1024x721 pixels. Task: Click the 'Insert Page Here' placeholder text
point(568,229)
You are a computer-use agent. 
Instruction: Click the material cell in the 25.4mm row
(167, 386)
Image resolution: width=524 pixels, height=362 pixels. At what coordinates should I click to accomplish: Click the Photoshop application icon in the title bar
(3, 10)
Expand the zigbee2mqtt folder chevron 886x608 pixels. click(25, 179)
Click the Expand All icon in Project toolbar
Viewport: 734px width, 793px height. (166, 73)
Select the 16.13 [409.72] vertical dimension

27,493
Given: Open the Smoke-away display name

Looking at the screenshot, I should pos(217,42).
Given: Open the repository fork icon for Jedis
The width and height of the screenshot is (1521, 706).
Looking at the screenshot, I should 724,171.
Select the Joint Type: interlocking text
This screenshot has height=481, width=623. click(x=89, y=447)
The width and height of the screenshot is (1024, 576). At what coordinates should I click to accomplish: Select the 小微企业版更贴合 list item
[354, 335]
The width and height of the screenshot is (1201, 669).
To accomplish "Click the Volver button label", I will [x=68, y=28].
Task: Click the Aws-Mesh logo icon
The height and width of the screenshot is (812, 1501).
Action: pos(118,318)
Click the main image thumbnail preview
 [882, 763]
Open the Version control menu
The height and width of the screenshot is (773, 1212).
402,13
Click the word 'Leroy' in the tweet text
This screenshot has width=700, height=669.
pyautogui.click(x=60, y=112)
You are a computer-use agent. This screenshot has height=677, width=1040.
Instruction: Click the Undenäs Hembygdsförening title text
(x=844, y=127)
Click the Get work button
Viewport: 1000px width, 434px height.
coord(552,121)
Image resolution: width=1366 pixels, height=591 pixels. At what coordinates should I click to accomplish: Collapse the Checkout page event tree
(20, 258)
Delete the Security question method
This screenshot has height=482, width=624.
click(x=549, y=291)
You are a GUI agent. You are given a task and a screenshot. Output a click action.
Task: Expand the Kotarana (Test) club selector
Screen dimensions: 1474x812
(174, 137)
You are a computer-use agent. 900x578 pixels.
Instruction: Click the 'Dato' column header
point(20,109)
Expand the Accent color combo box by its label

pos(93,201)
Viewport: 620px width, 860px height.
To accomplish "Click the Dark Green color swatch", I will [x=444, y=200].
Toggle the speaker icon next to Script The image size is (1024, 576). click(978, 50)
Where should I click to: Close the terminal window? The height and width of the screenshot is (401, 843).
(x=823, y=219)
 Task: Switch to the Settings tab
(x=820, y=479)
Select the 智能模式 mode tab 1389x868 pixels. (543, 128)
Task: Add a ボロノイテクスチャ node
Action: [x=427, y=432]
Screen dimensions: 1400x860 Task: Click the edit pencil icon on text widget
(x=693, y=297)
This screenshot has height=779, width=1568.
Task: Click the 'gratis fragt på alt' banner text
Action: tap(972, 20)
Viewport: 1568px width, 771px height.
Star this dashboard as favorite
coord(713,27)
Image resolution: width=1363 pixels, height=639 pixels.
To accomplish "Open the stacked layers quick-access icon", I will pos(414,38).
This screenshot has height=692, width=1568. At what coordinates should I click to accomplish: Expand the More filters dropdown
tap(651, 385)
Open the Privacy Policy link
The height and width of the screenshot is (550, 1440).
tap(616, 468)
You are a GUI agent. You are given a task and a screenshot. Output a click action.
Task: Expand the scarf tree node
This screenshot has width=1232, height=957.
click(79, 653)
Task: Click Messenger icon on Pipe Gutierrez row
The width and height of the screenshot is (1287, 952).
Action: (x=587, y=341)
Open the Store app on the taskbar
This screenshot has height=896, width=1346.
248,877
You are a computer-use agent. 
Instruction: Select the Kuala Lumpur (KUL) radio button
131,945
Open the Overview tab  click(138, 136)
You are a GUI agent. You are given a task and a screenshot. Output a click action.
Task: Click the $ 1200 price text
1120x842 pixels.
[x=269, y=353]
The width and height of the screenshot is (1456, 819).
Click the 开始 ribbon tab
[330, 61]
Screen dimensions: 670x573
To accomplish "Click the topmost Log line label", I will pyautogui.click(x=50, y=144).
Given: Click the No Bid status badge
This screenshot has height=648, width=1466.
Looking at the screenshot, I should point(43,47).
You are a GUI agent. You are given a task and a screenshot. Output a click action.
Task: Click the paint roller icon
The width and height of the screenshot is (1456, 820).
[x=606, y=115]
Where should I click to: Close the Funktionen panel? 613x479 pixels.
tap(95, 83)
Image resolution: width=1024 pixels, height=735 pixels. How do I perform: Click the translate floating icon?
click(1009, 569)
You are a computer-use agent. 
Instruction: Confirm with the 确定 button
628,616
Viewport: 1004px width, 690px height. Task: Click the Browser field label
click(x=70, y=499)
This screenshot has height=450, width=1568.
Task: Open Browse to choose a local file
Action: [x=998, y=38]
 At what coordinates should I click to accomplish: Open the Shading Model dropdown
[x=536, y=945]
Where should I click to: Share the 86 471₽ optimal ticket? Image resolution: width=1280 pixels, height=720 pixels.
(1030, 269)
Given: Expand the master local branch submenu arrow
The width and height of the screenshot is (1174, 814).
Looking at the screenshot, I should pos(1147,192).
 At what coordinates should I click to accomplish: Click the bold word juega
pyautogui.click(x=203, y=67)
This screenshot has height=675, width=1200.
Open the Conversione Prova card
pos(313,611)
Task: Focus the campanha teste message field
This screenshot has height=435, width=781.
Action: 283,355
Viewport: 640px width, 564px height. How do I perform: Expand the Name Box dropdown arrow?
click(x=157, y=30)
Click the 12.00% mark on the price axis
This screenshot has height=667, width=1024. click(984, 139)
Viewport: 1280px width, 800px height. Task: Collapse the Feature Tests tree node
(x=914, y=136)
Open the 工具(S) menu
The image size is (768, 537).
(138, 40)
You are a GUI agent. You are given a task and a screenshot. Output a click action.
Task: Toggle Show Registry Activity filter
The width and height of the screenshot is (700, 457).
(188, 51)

····················

## Exercise objective
Reproduce every one of the entries above word for word, without changing a single character.

## Written response
1024x721 pixels. Task: Click the 'Insert Page Here' placeholder text
point(568,229)
You are a computer-use agent. 
Instruction: Click the material cell in the 25.4mm row
(167, 386)
Image resolution: width=524 pixels, height=362 pixels. At what coordinates should I click to accomplish: Click the Photoshop application icon in the title bar
(3, 10)
Expand the zigbee2mqtt folder chevron 886x608 pixels. click(25, 179)
Click the Expand All icon in Project toolbar
Viewport: 734px width, 793px height. (166, 73)
Select the 16.13 [409.72] vertical dimension

27,493
Given: Open the Smoke-away display name

Looking at the screenshot, I should pos(217,42).
Given: Open the repository fork icon for Jedis
The width and height of the screenshot is (1521, 706).
Looking at the screenshot, I should 724,171.
Select the Joint Type: interlocking text
This screenshot has height=481, width=623. click(x=89, y=447)
The width and height of the screenshot is (1024, 576). At what coordinates should I click to accomplish: Select the 小微企业版更贴合 list item
[354, 335]
The width and height of the screenshot is (1201, 669).
To accomplish "Click the Volver button label", I will [x=68, y=28].
Task: Click the Aws-Mesh logo icon
The height and width of the screenshot is (812, 1501).
Action: pos(118,318)
Click the main image thumbnail preview
 [882, 763]
Open the Version control menu
The height and width of the screenshot is (773, 1212).
402,13
Click the word 'Leroy' in the tweet text
This screenshot has width=700, height=669.
pyautogui.click(x=60, y=112)
You are a computer-use agent. This screenshot has height=677, width=1040.
Instruction: Click the Undenäs Hembygdsförening title text
(x=844, y=127)
Click the Get work button
Viewport: 1000px width, 434px height.
coord(552,121)
Image resolution: width=1366 pixels, height=591 pixels. At what coordinates should I click to accomplish: Collapse the Checkout page event tree
(20, 258)
Delete the Security question method
This screenshot has height=482, width=624.
click(x=549, y=291)
You are a GUI agent. You are given a task and a screenshot. Output a click action.
Task: Expand the Kotarana (Test) club selector
Screen dimensions: 1474x812
(174, 137)
You are a computer-use agent. 900x578 pixels.
Instruction: Click the 'Dato' column header
point(20,109)
Expand the Accent color combo box by its label

pos(93,201)
Viewport: 620px width, 860px height.
To accomplish "Click the Dark Green color swatch", I will [x=444, y=200].
Toggle the speaker icon next to Script The image size is (1024, 576). click(978, 50)
Where should I click to: Close the terminal window? The height and width of the screenshot is (401, 843).
(x=823, y=219)
 Task: Switch to the Settings tab
(x=820, y=479)
Select the 智能模式 mode tab 1389x868 pixels. (543, 128)
Task: Add a ボロノイテクスチャ node
Action: [x=427, y=432]
Screen dimensions: 1400x860 Task: Click the edit pencil icon on text widget
(x=693, y=297)
This screenshot has height=779, width=1568.
Task: Click the 'gratis fragt på alt' banner text
Action: tap(972, 20)
Viewport: 1568px width, 771px height.
Star this dashboard as favorite
coord(713,27)
Image resolution: width=1363 pixels, height=639 pixels.
To accomplish "Open the stacked layers quick-access icon", I will pos(414,38).
This screenshot has height=692, width=1568. At what coordinates should I click to accomplish: Expand the More filters dropdown
tap(651, 385)
Open the Privacy Policy link
The height and width of the screenshot is (550, 1440).
tap(616, 468)
You are a GUI agent. You are given a task and a screenshot. Output a click action.
Task: Expand the scarf tree node
This screenshot has width=1232, height=957.
click(79, 653)
Task: Click Messenger icon on Pipe Gutierrez row
The width and height of the screenshot is (1287, 952).
Action: (x=587, y=341)
Open the Store app on the taskbar
This screenshot has height=896, width=1346.
248,877
You are a computer-use agent. 
Instruction: Select the Kuala Lumpur (KUL) radio button
131,945
Open the Overview tab  click(138, 136)
You are a GUI agent. You are given a task and a screenshot. Output a click action.
Task: Click the $ 1200 price text
1120x842 pixels.
[x=269, y=353]
The width and height of the screenshot is (1456, 819).
Click the 开始 ribbon tab
[330, 61]
Screen dimensions: 670x573
To accomplish "Click the topmost Log line label", I will pyautogui.click(x=50, y=144).
Given: Click the No Bid status badge
This screenshot has height=648, width=1466.
Looking at the screenshot, I should point(43,47).
You are a GUI agent. You are given a task and a screenshot. Output a click action.
Task: Click the paint roller icon
The width and height of the screenshot is (1456, 820).
[x=606, y=115]
Where should I click to: Close the Funktionen panel? 613x479 pixels.
tap(95, 83)
Image resolution: width=1024 pixels, height=735 pixels. How do I perform: Click the translate floating icon?
click(1009, 569)
You are a computer-use agent. 
Instruction: Confirm with the 确定 button
628,616
Viewport: 1004px width, 690px height. Task: Click the Browser field label
click(x=70, y=499)
This screenshot has height=450, width=1568.
Task: Open Browse to choose a local file
Action: [x=998, y=38]
 At what coordinates should I click to accomplish: Open the Shading Model dropdown
[x=536, y=945]
Where should I click to: Share the 86 471₽ optimal ticket? Image resolution: width=1280 pixels, height=720 pixels.
(1030, 269)
Given: Expand the master local branch submenu arrow
The width and height of the screenshot is (1174, 814).
Looking at the screenshot, I should pos(1147,192).
 At what coordinates should I click to accomplish: Click the bold word juega
pyautogui.click(x=203, y=67)
This screenshot has height=675, width=1200.
Open the Conversione Prova card
pos(313,611)
Task: Focus the campanha teste message field
This screenshot has height=435, width=781.
Action: 283,355
Viewport: 640px width, 564px height. How do I perform: Expand the Name Box dropdown arrow?
click(x=157, y=30)
Click the 12.00% mark on the price axis
This screenshot has height=667, width=1024. click(984, 139)
Viewport: 1280px width, 800px height. Task: Collapse the Feature Tests tree node
(x=914, y=136)
Open the 工具(S) menu
The image size is (768, 537).
(138, 40)
You are a GUI agent. You are given a task and a screenshot. Output a click action.
Task: Toggle Show Registry Activity filter
The width and height of the screenshot is (700, 457).
(188, 51)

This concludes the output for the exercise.